Print the data below verbatim, minus images.

++++++++++++++++++++

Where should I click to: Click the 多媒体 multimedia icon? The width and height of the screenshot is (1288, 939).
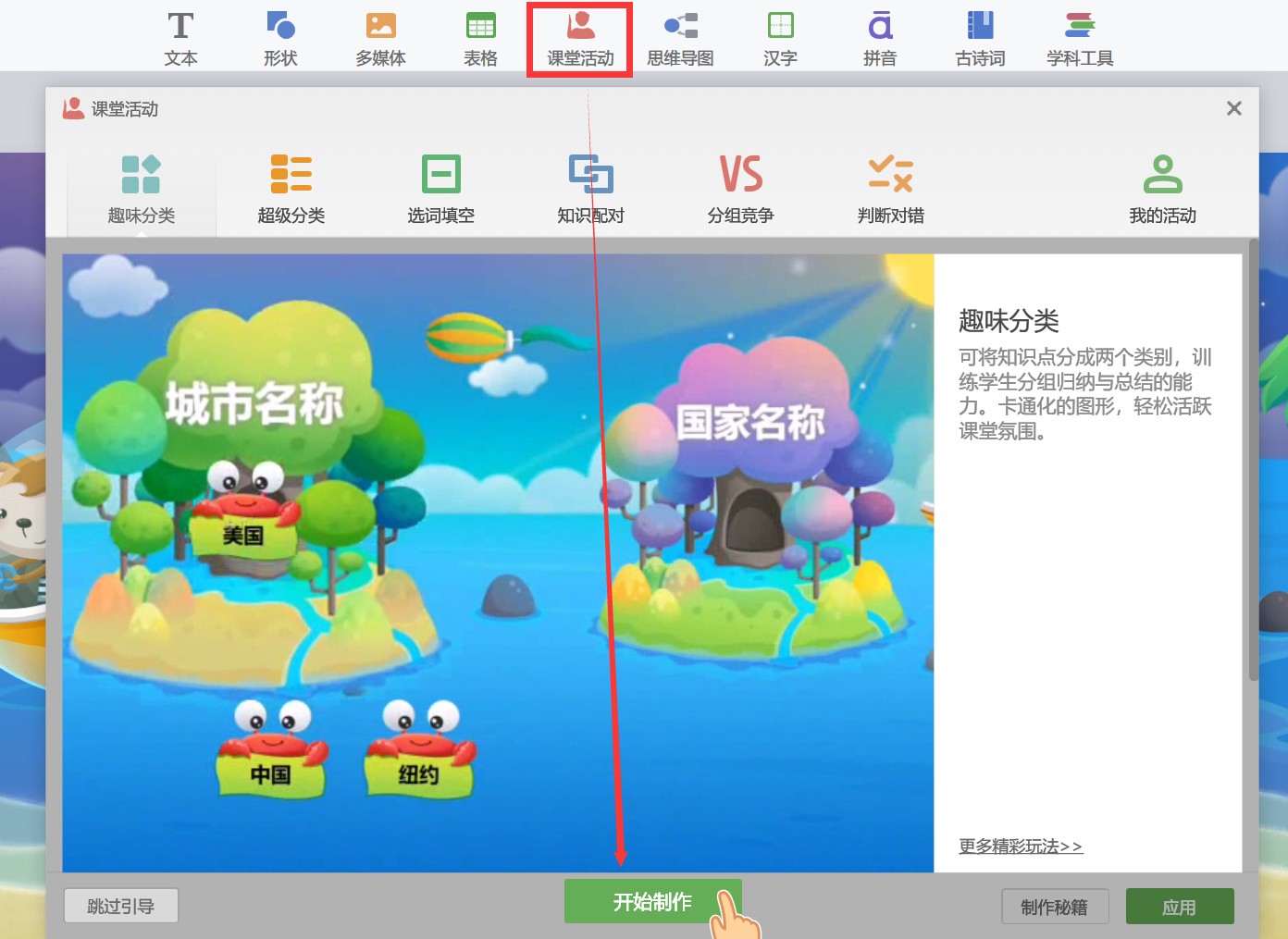click(x=380, y=38)
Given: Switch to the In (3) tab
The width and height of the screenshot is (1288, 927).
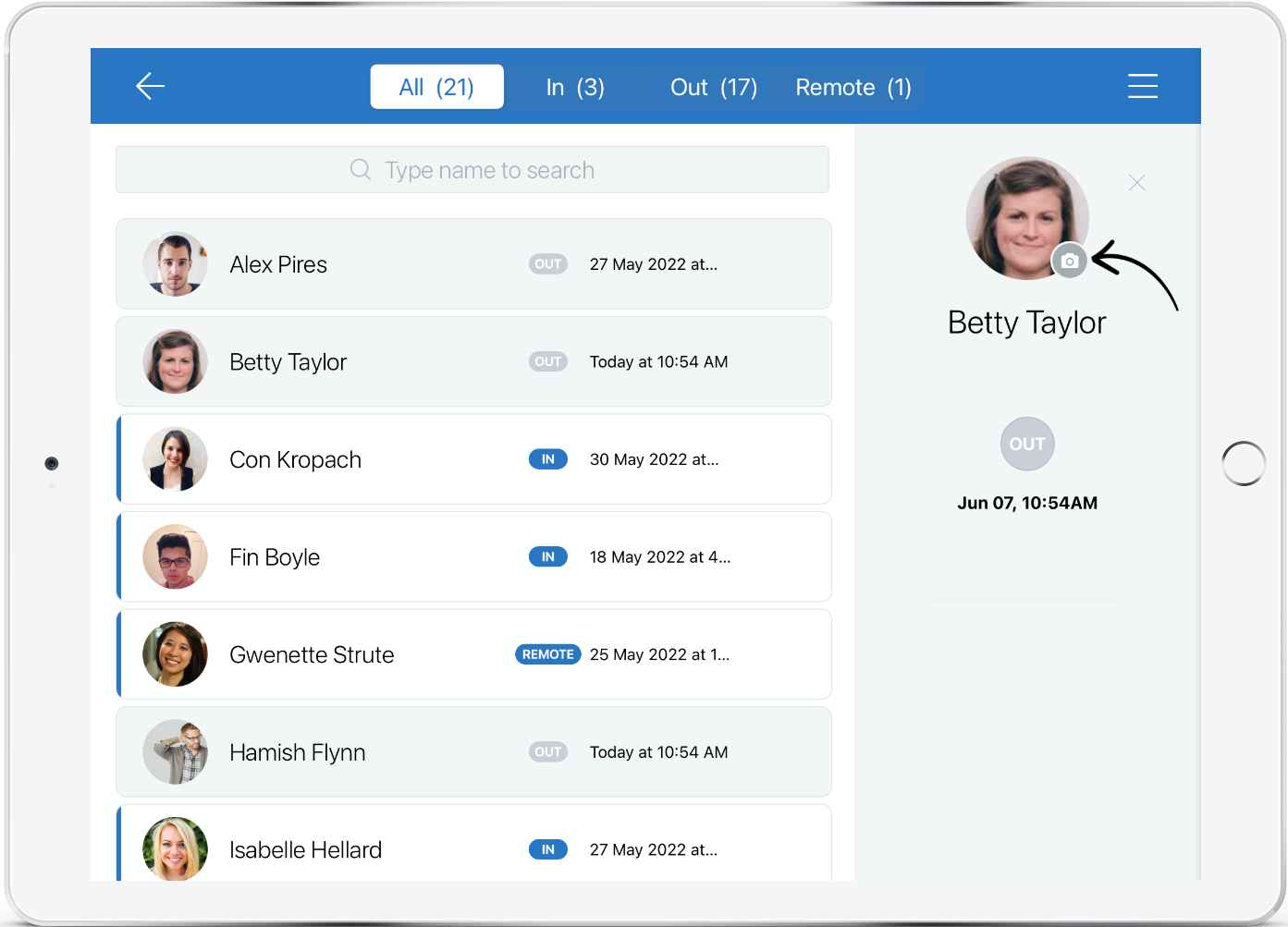Looking at the screenshot, I should click(575, 86).
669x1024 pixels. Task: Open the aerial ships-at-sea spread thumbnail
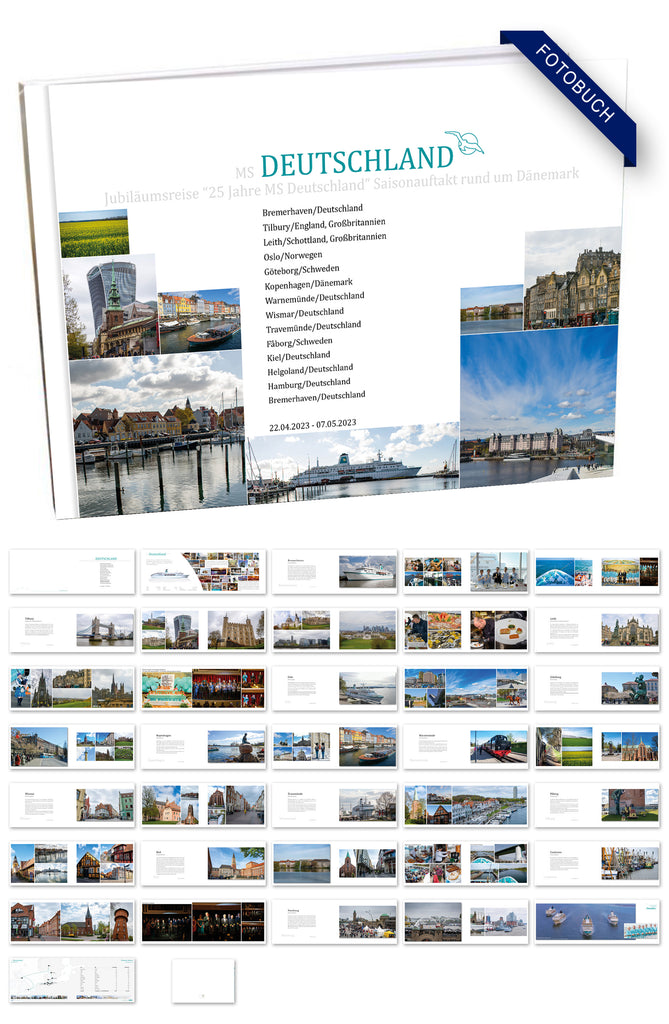(596, 922)
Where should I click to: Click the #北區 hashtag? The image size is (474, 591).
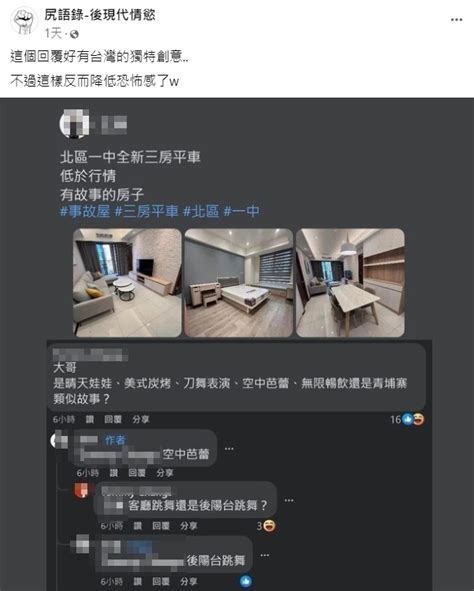[x=201, y=211]
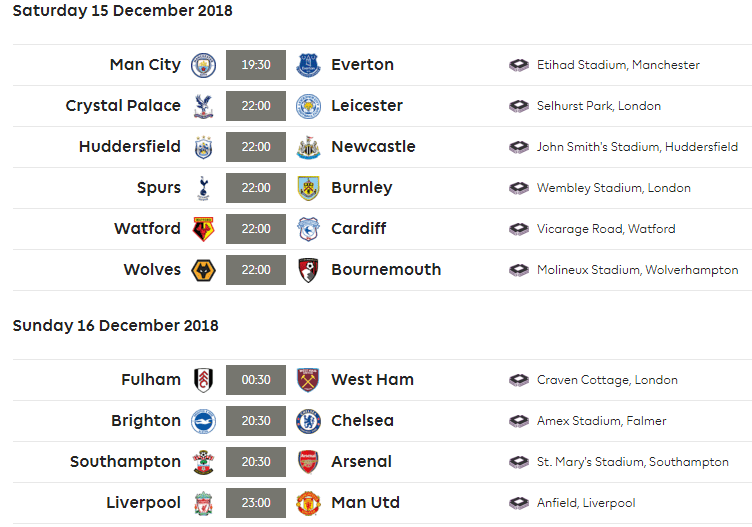This screenshot has height=527, width=752.
Task: Click the Everton club crest
Action: point(308,65)
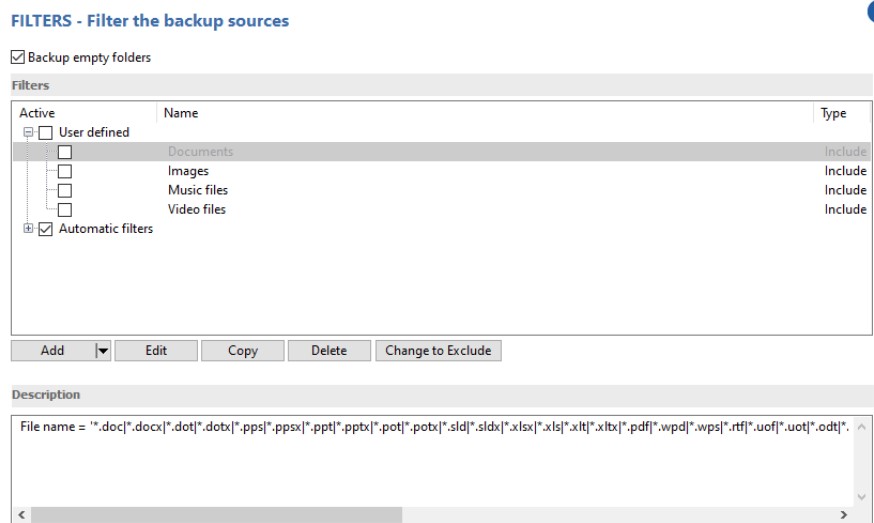
Task: Uncheck the Automatic filters checkbox
Action: 46,229
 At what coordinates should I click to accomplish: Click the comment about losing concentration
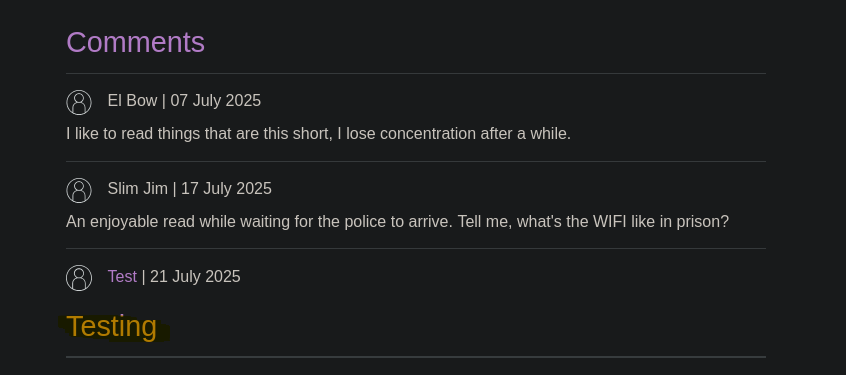point(318,134)
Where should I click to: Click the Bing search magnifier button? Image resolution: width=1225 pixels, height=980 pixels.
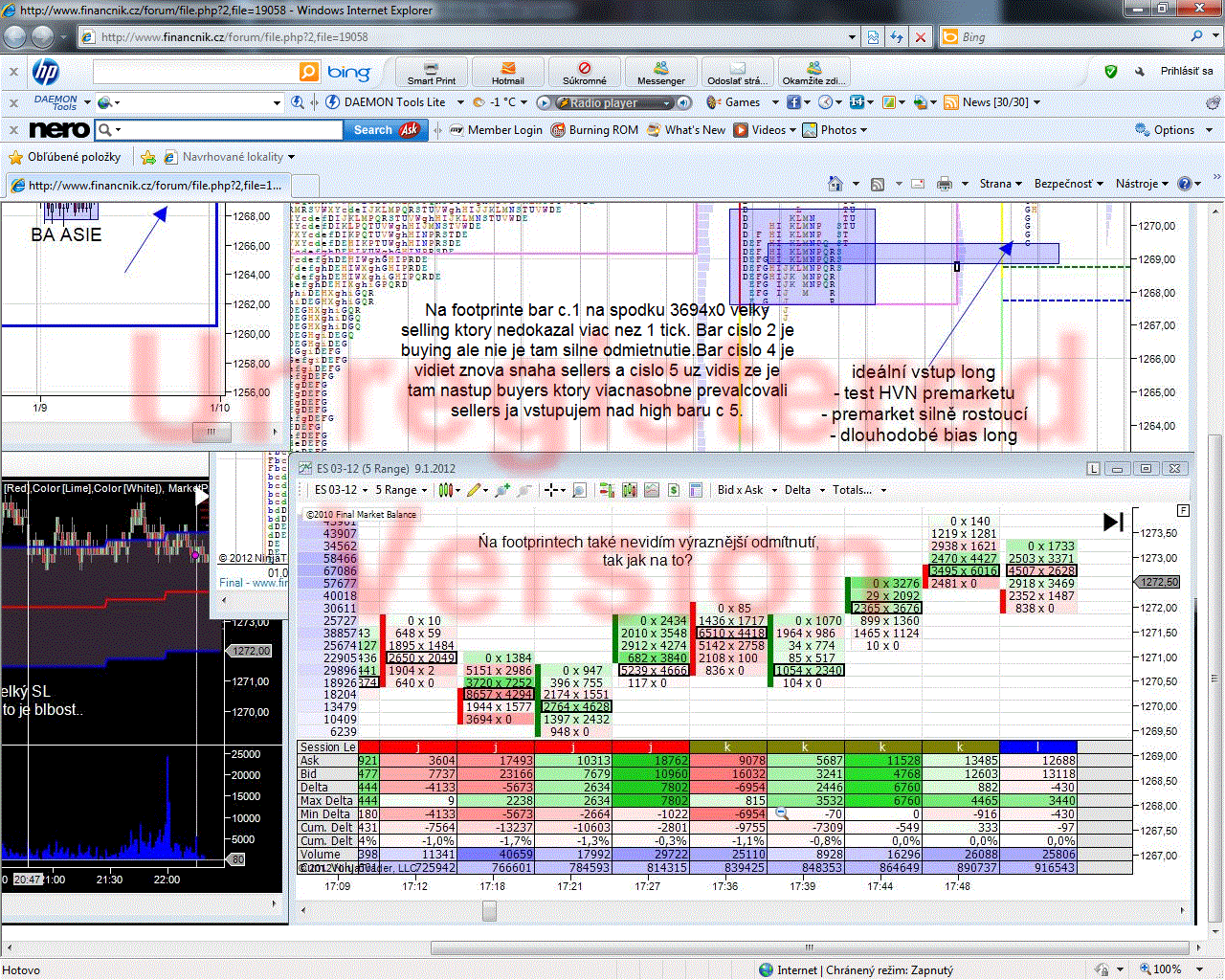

++++++++++++++++++++

EXERCISE SOLUTION:
Where should I click to: Click the 多媒体 multimedia icon? The width and height of the screenshot is (1288, 939).
click(x=380, y=38)
Given: Switch to the In (3) tab
The width and height of the screenshot is (1288, 927).
Looking at the screenshot, I should click(575, 86).
669x1024 pixels. Task: Open the aerial ships-at-sea spread thumbnail
(596, 922)
Where should I click to: Click the #北區 hashtag? The image size is (474, 591).
[x=201, y=211]
This screenshot has height=527, width=752.
Task: Click the Everton club crest
Action: point(308,65)
Task: Uncheck the Automatic filters checkbox
Action: 46,229
 At what coordinates should I click to accomplish: Click the comment about losing concentration
point(318,134)
Where should I click to: Click the Bing search magnifier button? Image resolution: width=1225 pixels, height=980 pixels.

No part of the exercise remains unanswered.